モイラ --天使が犯した罪と罰--



「“ならず者”……」



“ならず者”、神話の一部だからと、私は信じていなかった存在だった。


ならず者が出ている神話は、天使の中でもあまり話題にはしてはいけないと、むしろタブーとされていた神話であった。
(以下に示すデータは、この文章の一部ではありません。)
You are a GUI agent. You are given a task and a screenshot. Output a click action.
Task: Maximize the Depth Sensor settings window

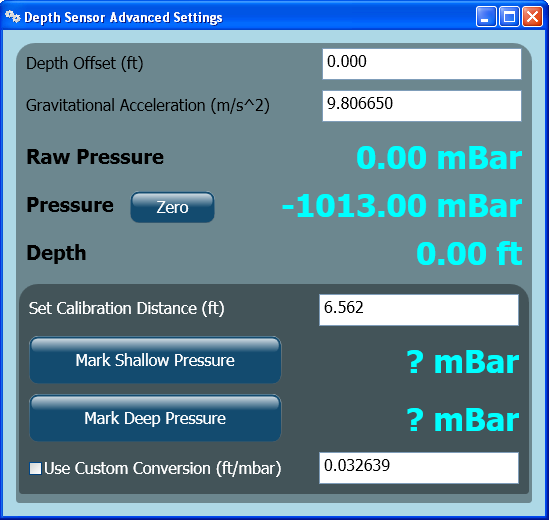point(509,16)
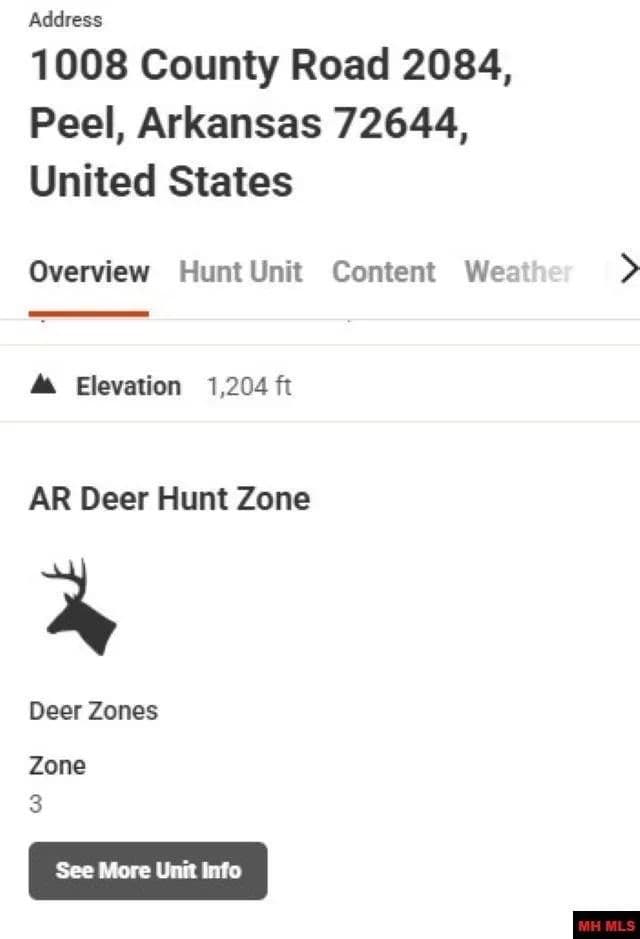Click the orange underline beneath Overview
640x939 pixels.
pyautogui.click(x=89, y=313)
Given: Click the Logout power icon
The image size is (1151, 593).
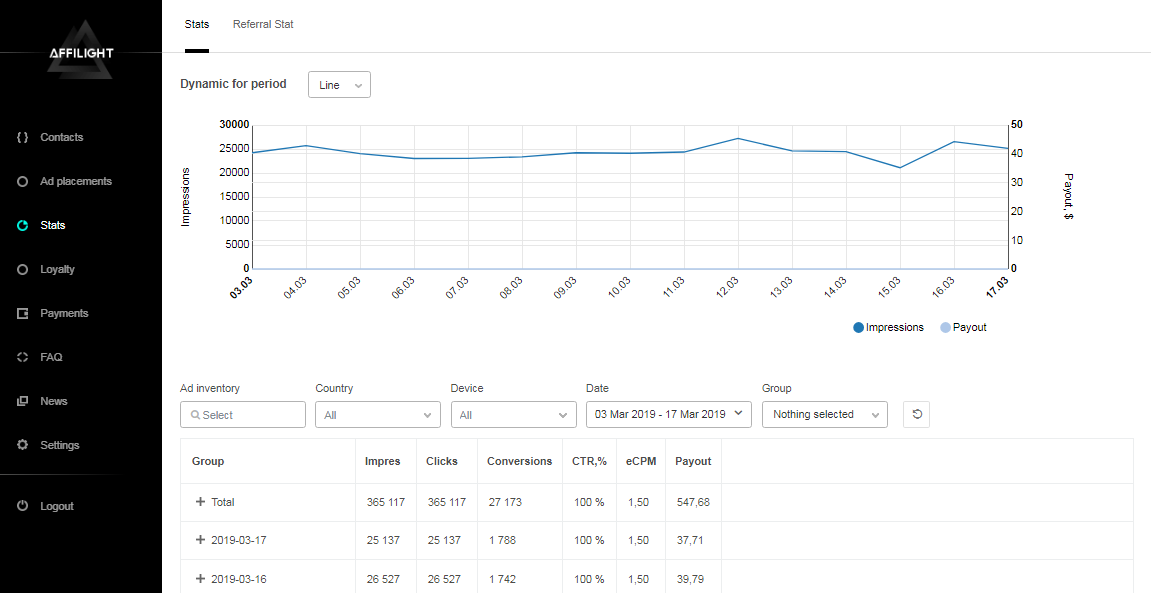Looking at the screenshot, I should (23, 506).
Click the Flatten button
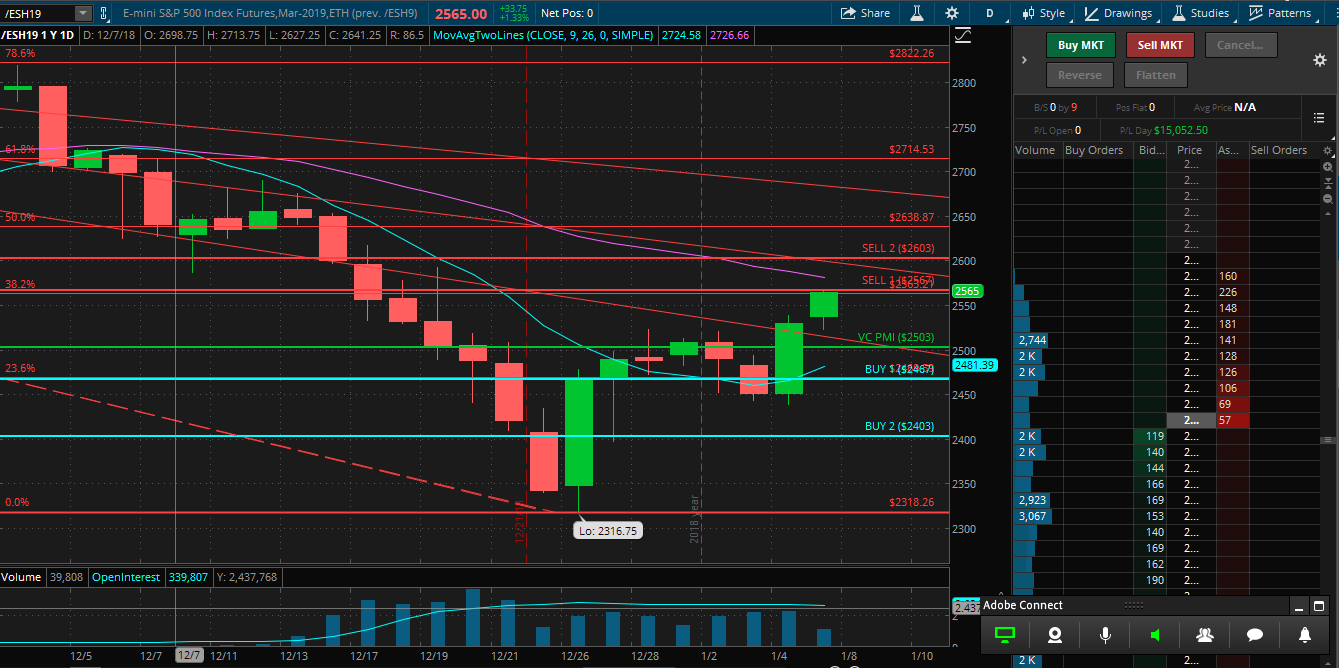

神話として言い伝えられてはいけないと、そう言われていたほどの内容であったと、私は教えられた。


ならず者を簡単に言うと、“裏切り者”だ。


神話上、裏切り者など星の数ほどいたが……“ならず者”は別だ。



存在しているだけで、調和を乱す。


いなくならなければならない人物。


人間でも、天使でもなく、悪魔ですらない。





「殺さなければならない、存在」



そうエリスが囁いた時、私は戦慄した。


エリスの手が、私の首に当てられているのだ。


そのままエリスがぐっと力を込めたとき、私は思わずぎゅうっと目を閉じて、じたばたと足を動かしていた。


アイテルと同じ殺され方をされるのだと悟ったが、私は何故か全身でエリスに抵抗をしていた。


前まで死にたがっていたくせに、どうしてそんなと思った間際、エリスの手の力は緩んでいた。


私は苦痛でそのまま倒れ込み、嗚咽を漏らす。